Exercise training preserves vagal preganglionic neurones and restores parasympathetic tonus in heart failure
Published online on August 29, 2016
Abstract
Key points
Heart Failure (HF) is accompanied by reduced ventricular function, activation of compensatory neurohormonal mechanisms and marked autonomic dysfunction characterized by exaggerated sympathoexcitation and reduced parasympathetic activity.
With 6 weeks of exercise training, HF‐related loss of choline acetyltransferase (ChAT)‐positive vagal preganglionic neurones is avoided, restoring the parasympathetic tonus to the heart, and the immunoreactivity of dopamine β‐hydroxylase‐positive premotor neurones that drive sympathetic outflow to the heart is reduced. Training‐induced correction of autonomic dysfunction occurs even with the persistence of abnormal ventricular function.

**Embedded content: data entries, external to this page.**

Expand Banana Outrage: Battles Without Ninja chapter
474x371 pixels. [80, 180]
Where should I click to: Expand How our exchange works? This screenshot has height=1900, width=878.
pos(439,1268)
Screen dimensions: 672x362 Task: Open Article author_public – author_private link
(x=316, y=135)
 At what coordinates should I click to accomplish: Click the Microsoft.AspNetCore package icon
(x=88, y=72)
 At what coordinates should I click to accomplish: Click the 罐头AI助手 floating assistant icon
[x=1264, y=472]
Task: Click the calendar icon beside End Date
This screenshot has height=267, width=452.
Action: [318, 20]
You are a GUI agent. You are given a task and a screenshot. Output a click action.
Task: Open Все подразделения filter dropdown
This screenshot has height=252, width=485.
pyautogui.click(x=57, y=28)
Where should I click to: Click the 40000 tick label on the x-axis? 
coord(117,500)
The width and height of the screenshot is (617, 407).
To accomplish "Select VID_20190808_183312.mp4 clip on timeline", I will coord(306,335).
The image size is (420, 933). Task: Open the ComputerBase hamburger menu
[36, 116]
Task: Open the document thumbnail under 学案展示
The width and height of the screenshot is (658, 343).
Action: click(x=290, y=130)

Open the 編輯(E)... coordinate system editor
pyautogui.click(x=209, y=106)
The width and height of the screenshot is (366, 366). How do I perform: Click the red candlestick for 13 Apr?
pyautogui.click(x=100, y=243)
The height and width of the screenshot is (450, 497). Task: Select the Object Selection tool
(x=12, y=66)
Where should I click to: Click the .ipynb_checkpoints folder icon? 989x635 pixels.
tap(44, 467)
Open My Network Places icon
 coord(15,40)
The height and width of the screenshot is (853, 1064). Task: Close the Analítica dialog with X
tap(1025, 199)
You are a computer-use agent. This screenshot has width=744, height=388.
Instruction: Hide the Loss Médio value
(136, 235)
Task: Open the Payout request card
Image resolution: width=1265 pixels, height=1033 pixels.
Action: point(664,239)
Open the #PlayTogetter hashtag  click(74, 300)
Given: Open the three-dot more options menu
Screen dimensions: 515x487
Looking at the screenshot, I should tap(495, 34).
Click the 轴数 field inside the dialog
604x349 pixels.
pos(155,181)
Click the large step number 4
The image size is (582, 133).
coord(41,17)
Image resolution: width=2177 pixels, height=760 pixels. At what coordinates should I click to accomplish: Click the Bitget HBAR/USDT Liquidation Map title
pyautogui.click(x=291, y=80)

Strong positive correlation between improved parasympathetic tonus to the heart and increased ChAT immunoreactivity in vagal preganglionic neurones after training indicates this is a crucial mechanism to restore autonomic function in heart failure.
Abstract
Exercise training is an efficient tool to attenuate sympathoexcitation, a hallmark of heart failure (HF). Although sympathetic modulation in HF is widely studied, information regarding parasympathetic control is lacking. We examined the combined effects of sympathetic and vagal tonus to the heart in sedentary (Sed) and exercise trained (ET) HF rats and the contribution of respective premotor and preganglionic neurones. Wistar rats submitted to coronary artery ligation or sham surgery were assigned to training or sedentary protocols for 6 weeks. After haemodynamic, autonomic tonus (atropine and atenolol i.v.) and ventricular function determinations, brains were collected for immunoreactivity assays (choline acetyltransferase, ChATir; dopamine β‐hydroxylase, DBHir) and neuronal counting in the dorsal motor nucleus of vagus (DMV), nucleus ambiguus (NA) and rostroventrolateral medulla (RVLM). HF‐Sed vs. SHAM‐Sed exhibited decreased exercise capacity, reduced ejection fraction, increased left ventricle end diastolic pressure, smaller positive and negative dP/dt, decreased intrinsic heart rate (IHR), lower parasympathetic and higher sympathetic tonus, reduced preganglionic vagal neurones and ChATir in the DMV/NA, and increased RVLM DBHir. Training increased treadmill performance, normalized autonomic tonus and IHR, restored the number of DMV and NA neurones and corrected ChATir without affecting ventricular function. There were strong positive correlations between parasympathetic tonus and ChATir in NA and DMV. RVLM DBHir was also normalized by training, but there was no change in neurone number and no correlation with sympathetic tonus. Training‐induced preservation of preganglionic vagal neurones is crucial to normalize parasympathetic activity and restore autonomic balance to the heart even in the persistence of cardiac dysfunction.